Canadian children's book author

Sajidah "S.K." Ali is a Canadian author. She is best known debut young adult novel Saints & Misfits, about Janna Yousuf, an Indian-American hijabi who grapples with being sexually assaulted by a friend's cousin from her local mosque.

Ali was born in South India and immigrated to Canada when she was three. The first language she learned in school was French. She wrote her first story in seventh grade.

She has a degree in Creative Writing from York University. Aside from writing, Ali also works as a teacher and has written articles for the Toronto Star. She mentions Judy Blume as one of her biggest inspirations for her writing career. Ali is a practicing Muslim. In January 2017, she created the hashtag #MuslimShelfSpace as a way to shine light on books by other Muslim authors.

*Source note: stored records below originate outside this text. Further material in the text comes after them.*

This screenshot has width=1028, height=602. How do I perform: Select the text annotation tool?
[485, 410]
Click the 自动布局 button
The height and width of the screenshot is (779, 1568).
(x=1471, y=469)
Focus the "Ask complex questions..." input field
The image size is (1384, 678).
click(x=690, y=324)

She lives with her family in Toronto.

Ali is friends with fellow writers Ausma Zehanat Khan and Uzma Jalaluddin. The three of them hold an informal writing circle with each other, sharing career advice and comments on early drafts of their work.

== Awards ==
Several of Ali's works have received commendations. Saints & Misfits was included on Booklist's 2017 "Top 10 Religion & Spirituality Books for Youth" and 2018 "Top 10 Diverse Fiction for Older and Middle Readers" lists. The same year, the American Library Association included it on their lists of the Best Fiction for Young Adults and Rise: A Feminist Book Project.

The Proudest Blue was also included on Booklist's "Top 10 Religion & Spirituality for Youth" list, as well as their 2019 Booklist Editors' Choice list of best books for youth. The following year, the Association for Library Service to Children named it among the year's Notable Children's Books (2020), and the American Library Association included it as a top-ten selection for the Rise: A Feminist Book Project.

Also in 2019, Shelf Awareness named Love from A to Z one of the best young adult books of 2019. The following year, the American Library Association included it on their list of Best Fiction for Young Adults and their Rise: A Feminist Book Project list.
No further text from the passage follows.